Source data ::

********************

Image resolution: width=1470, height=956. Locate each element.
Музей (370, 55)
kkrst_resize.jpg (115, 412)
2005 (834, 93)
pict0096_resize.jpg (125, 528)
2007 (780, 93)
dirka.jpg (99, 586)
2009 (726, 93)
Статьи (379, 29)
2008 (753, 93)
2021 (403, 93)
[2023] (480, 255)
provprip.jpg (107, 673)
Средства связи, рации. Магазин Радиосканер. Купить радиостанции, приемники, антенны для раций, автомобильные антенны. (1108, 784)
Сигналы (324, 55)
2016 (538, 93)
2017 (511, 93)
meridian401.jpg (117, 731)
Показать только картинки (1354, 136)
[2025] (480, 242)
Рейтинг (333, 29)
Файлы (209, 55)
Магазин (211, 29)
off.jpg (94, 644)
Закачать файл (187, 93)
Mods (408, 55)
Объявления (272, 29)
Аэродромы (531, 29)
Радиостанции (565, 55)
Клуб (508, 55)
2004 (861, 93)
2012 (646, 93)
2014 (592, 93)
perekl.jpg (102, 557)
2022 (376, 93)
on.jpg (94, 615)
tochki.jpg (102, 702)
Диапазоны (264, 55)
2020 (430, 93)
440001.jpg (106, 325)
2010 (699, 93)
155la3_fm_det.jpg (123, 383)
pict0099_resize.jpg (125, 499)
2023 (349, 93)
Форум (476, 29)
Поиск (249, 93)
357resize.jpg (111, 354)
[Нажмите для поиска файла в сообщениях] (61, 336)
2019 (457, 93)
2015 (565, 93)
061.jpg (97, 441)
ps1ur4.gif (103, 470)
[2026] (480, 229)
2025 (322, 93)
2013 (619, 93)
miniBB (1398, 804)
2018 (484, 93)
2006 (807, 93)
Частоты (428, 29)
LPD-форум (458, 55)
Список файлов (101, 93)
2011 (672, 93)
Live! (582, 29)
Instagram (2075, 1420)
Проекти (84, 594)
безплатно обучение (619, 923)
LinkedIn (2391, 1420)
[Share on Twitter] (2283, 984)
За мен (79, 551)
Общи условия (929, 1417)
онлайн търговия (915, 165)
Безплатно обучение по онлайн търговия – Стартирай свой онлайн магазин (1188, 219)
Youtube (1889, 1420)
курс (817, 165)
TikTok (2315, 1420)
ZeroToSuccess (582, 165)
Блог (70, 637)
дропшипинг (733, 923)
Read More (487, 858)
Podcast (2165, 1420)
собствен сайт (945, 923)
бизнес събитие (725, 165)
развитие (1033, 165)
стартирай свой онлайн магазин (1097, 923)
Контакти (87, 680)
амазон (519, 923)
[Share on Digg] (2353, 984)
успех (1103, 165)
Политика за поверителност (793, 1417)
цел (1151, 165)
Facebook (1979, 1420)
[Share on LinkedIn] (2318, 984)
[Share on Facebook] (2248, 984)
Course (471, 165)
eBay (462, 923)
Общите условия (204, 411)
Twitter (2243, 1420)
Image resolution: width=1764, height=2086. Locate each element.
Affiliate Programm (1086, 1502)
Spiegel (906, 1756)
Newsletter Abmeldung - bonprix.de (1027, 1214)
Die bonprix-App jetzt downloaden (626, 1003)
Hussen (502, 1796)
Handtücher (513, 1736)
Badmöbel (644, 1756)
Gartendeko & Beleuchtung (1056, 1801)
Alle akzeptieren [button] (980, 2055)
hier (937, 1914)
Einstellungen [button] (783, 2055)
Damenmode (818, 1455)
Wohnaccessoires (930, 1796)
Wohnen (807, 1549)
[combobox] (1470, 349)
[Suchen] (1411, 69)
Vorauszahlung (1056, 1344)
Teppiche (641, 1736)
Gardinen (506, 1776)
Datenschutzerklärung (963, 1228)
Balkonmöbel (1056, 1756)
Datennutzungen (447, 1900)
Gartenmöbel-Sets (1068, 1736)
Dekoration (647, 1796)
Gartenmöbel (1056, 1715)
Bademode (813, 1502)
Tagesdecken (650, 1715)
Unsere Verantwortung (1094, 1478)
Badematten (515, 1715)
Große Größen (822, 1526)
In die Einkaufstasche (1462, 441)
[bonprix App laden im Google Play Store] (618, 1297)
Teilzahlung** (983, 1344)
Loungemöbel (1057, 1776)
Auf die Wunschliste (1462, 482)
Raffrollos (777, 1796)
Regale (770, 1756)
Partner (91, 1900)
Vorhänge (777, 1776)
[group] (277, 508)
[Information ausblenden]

********************

YOUR TASK :: Rewrite the part of the items that opens with the line containing "Клуб (508, 55)" and closes with the line containing "LPD-форум (458, 55)", both lines included. Replace "Диапазоны" with "Частотные диапазоны" and leave everything else unchanged.

WORKED ANSWER ::
Клуб (508, 55)
2004 (861, 93)
2012 (646, 93)
2014 (592, 93)
perekl.jpg (102, 557)
2022 (376, 93)
on.jpg (94, 615)
tochki.jpg (102, 702)
Частотные диапазоны (264, 55)
2020 (430, 93)
440001.jpg (106, 325)
2010 (699, 93)
155la3_fm_det.jpg (123, 383)
pict0099_resize.jpg (125, 499)
2023 (349, 93)
Форум (476, 29)
Поиск (249, 93)
357resize.jpg (111, 354)
[Нажмите для поиска файла в сообщениях] (61, 336)
2019 (457, 93)
2015 (565, 93)
061.jpg (97, 441)
ps1ur4.gif (103, 470)
[2026] (480, 229)
2025 (322, 93)
2013 (619, 93)
miniBB (1398, 804)
2018 (484, 93)
2006 (807, 93)
Частоты (428, 29)
LPD-форум (458, 55)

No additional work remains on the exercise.